30/4/04 - "Don't Send Me Flowers"
by Twa Toots
Sometimes my indie radar fails. These girlie scamps from somewhere
in the region of Kent were introduced to me by the lovely Kathryn,queen
of twee. They entered the indie arena some twenty years ago,
their opening shot at immortality a mini LP on Crystal Clear
records. Peel loved them and they recorded a session for him.
'Don't Send Me Flowers' finds them at their most self-assured,
it was released in 1991, but like all their output it wilted
into obscurity. Find the compilation on Accident if you can and
enjoy them in all their incarnations; for example 'Addicted'
sounds like a hybrid of 'Last Night A DJ Saved My Life' and a
Chic B side. And that should be sufficient to tempt you.
21/5/04 - "Run For Your Life"
by Lara And The Trailers
How do you picture those anonymous types who put together compilations?
I see them as assiduous sorts clambering over mountains of vinyl
possessed of an intemperate desire to unearth forgotten gems.I
don't know what I'd do without compilations.
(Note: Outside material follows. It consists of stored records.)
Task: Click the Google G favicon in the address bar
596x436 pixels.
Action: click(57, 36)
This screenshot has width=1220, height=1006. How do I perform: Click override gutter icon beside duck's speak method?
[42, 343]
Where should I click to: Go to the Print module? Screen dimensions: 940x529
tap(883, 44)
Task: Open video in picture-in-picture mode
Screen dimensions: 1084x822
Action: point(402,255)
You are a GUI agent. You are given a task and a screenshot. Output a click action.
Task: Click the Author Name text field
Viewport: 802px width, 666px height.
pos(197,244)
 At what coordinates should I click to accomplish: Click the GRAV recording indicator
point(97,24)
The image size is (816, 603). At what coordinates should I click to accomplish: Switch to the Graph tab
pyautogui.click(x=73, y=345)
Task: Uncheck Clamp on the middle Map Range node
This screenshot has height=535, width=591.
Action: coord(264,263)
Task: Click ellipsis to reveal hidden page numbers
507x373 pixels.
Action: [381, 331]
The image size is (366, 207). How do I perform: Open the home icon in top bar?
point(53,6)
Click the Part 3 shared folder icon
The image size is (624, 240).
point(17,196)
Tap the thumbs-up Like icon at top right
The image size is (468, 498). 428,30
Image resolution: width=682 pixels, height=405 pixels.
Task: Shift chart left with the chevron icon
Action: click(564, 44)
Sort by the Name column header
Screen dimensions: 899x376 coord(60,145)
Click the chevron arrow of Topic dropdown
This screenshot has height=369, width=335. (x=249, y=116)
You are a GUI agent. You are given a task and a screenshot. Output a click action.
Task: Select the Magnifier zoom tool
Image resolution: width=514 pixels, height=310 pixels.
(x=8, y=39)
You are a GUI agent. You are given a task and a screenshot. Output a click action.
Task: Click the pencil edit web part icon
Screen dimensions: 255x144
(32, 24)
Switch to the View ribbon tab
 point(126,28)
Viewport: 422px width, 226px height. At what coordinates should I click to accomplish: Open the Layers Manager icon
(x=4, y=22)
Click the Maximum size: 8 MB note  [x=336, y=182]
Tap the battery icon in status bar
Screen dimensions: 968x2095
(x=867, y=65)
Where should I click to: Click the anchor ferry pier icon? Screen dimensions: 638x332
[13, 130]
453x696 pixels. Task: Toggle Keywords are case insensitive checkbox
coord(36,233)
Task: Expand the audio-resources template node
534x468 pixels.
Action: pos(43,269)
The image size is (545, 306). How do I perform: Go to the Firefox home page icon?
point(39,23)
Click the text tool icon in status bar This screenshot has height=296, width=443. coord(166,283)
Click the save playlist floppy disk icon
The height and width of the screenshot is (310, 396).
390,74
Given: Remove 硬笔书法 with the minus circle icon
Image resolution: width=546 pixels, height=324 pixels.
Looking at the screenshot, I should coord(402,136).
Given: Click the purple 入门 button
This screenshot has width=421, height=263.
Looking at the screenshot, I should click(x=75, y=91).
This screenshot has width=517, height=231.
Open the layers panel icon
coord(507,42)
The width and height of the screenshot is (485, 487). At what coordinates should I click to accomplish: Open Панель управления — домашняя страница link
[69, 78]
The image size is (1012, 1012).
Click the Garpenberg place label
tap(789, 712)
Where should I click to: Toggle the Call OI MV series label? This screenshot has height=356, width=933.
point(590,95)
Collections of French
sixties pop, the songs of Macaulay and Macleod, the Leamington
Spa, Nuggets, Rubble and Pebbles series all languish in my living
room, as does Girls in the Garage volume nine from which was
culled this cover of the Beatles' 'Run For Your Life'. The cynical
lyrics of the original are rendered unintelligible unless you
understand whatever Oriental language Lara is singing in. No,I
haven't researched this very well. Lara's innocent girl-in-knee-socks
voice inverts the vengeful nastiness of Lennon's words, the venom
and misogyny of the original is neutralized and re-appropriated.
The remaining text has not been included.